Their quest resembled an American one that had taken place two centuries earlier, near Trenton. The hungriest, sickest, most exhausted soldiers marched with General Washington through ice and snow, many with rags wrapped around their feet. Their mission was independence from a despotic ruler, whose cruelty didn't begin to compare to Saddam’s. Their most powerful weapons were hope and belief in the justice of their cause. Freedom was their faith. Watching Iraqis weep with joy while dropping ballots into voting boxes and lifting ink-stained purple fingers toward the sky recalled Washington’s words to his men on the banks of the Delaware, “Remember now what you are about to fight for.”

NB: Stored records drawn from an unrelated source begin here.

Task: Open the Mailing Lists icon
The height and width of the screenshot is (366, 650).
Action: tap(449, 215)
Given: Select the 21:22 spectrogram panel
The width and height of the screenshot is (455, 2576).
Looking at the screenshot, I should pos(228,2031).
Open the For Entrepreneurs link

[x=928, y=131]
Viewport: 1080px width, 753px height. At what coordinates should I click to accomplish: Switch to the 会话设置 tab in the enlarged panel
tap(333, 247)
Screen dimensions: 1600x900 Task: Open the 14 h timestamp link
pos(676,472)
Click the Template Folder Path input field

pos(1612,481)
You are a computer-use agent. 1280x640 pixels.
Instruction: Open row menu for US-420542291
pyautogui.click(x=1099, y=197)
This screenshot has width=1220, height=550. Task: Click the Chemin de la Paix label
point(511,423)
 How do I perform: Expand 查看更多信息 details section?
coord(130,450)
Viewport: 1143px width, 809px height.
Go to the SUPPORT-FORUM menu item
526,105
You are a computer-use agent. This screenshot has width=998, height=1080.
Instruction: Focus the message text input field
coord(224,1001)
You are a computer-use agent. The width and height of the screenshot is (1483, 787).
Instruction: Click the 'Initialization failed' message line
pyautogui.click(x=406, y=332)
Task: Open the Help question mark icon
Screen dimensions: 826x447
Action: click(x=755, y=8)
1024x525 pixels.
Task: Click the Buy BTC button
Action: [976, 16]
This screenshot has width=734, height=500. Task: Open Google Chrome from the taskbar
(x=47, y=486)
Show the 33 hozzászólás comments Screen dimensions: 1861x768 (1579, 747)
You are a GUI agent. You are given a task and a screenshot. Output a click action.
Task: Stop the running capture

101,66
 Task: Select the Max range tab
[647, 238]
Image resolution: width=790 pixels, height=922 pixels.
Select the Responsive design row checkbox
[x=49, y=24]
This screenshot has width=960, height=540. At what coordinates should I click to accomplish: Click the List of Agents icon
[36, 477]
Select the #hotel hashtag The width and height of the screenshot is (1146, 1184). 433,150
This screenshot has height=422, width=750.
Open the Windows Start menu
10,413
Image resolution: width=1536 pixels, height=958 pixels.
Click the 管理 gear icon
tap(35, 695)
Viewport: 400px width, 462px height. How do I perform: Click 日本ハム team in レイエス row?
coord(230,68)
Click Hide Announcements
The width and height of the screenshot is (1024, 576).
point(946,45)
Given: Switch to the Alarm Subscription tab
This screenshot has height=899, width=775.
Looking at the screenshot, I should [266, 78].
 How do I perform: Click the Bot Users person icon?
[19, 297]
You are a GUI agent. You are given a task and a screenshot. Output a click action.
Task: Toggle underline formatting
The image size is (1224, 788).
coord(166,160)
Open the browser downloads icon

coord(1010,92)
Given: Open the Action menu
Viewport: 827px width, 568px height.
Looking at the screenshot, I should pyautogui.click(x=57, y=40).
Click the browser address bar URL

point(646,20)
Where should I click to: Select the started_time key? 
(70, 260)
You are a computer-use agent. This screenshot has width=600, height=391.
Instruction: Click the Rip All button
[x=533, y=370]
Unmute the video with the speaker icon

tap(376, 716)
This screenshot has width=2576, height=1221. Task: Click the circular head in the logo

To my amazement, most of the commentators celebrating Iraq’s step toward autonomy were conservatives. By contrast, most self-declared progressives seemed strained to get beyond vague affirmations of Iraq’s electoral “attainment.” Rep. Nancy Pelosi used this curiously disinterested noun repeatedly in remarks that carried all the enthusiasm of a wake. If this was a funeral, who or what had died?



I watched as liberals who previously championed solidarity with all oppressed peoples rolled out scenarios of likely Iraqi failure. How many ways might Iraqi democracy collapse? Here’s a quick review of the anti-war Left’s practiced election-day shortlist:

Voter turnout would probably be low.
Surely there wouldn’t be enough Sunni voters to legitimize the results.
The insurgents might blow up all the polling places.
Iraqis don’t really understand democracy, and they’re not ready for freedom.
Pluralism can’t be imposed.
These excuses were topped off with scattered thoughts on Iraq from the Left’s greatest hits: What about the WMDs? If Saddam was so bad, why did the U.S. support him in the past? Why didn’t we listen to France and Germany before the war?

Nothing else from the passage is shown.